Materials You'll Need

It's probably easier than you think to make a rain barrel by upcycling an inexpensive plastic outdoor trash can with a lid. Here's the list of tools and supplies you'll need:

  • 1 plastic outdoor garbage can with lid (the larger it is, the more water you can collect)
  • 1 brass spigot
  • 1 tube of watertight sealant
  • 1 roll of Teflon tape
  • 1 threaded pipe union fitting (or 2 rubber washers, 2 metal washers, and 1 nut)
  • Power drill and bit
  • Box cutter or utility knife
  • Landscaping fabric or fine mesh screen
rain barrel diy drilling hole spigot
Jay Wilde

Step 1: Drill a Hole

Drill a hole a few inches above the bottom of your trash can. This is where you'll insert your spigot. Use a drill bit that's a little smaller than or the same size as the spigot or union fitting (matched to the size of your spigot).

Step 2: Attach and Seal the Spigot

Place a metal washer onto the threaded end of the spigot, then put a snugly fitting rubber washer over the threads to help hold the washer in place and prevent leakage. Apply waterproof sealant over your rubber washer and insert the spigot into the hole on the outside wall of your barrel. Allow the sealant to dry, then run a rubber washer, followed by a metal washer onto the threads of the spigot inside the barrel. Secure the spigot in place inside your barrel with a nut.

Alternatively, insert the pipe union fitting into the drilled hole, leaving a small gap. Apply sealant to the fitting, then tighten it onto your barrel. Apply more sealant to the fitting's nut and screw onto the fitting, inside the garbage can. Allow sealant to dry. Wrap spigot threads with Teflon tape, then screw the spigot into the union fitting on the outside of the barrel.

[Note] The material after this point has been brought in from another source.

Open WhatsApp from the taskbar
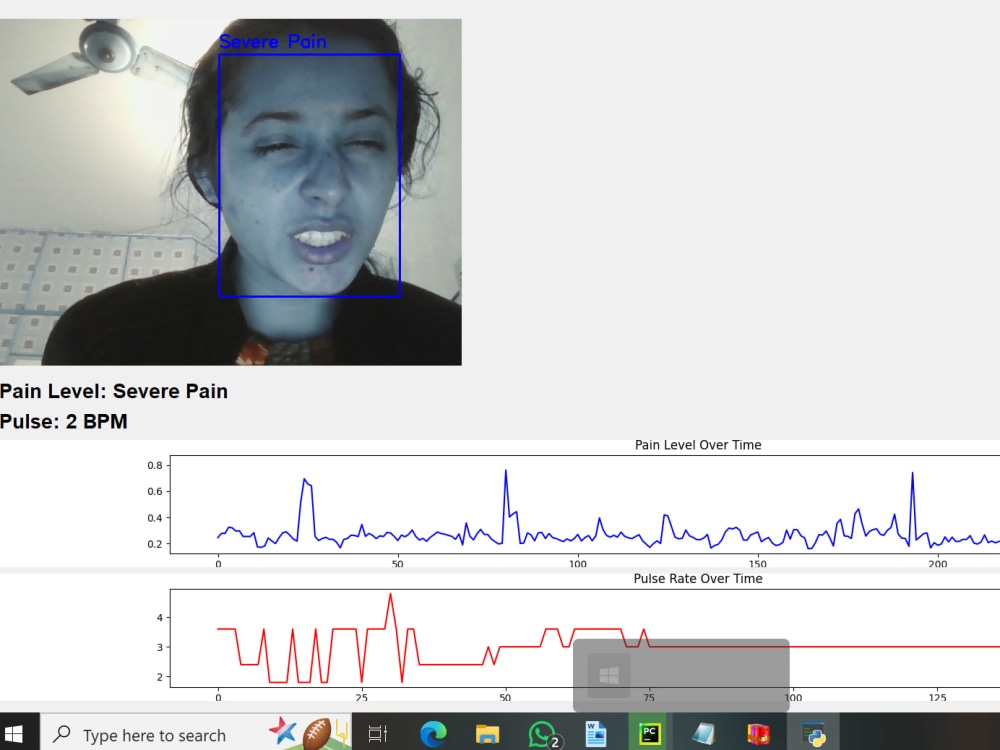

Step 3: Make Entry and Exit Holes

Carefully cut a hole in the lid of your rain barrel. This hole should sit under your home's downspout so the water runs right into the barrel. Cut the hole so it's large enough to accommodate the water flow from the downspout. You'll also want to drill a couple of holes near the very top of your rain barrel. These holes will allow water to overflow if necessary.

Test Garden Tip: You can run a short length of hose or PVC pipe from the overflow hole to another rain barrel to connect them. Then, if your first rain barrel fills up, the excess water will run into the next one and you won't lose overflow water.

rain barrel diy cutting landscaping fabric barrier
Jay Wilde

Step 4: Screen the Top

Cut a piece of landscaping fabric or screen to sit over the top, with at least a couple of inches hanging over the side. Then, put the lid over the top of it to secure it in place, trimming away excess screen or fabric. This will create a barrier that prevents mosquitoes and other creatures from getting in your rain barrel water. Plus, it will help keep any debris washing off your roof out of your water.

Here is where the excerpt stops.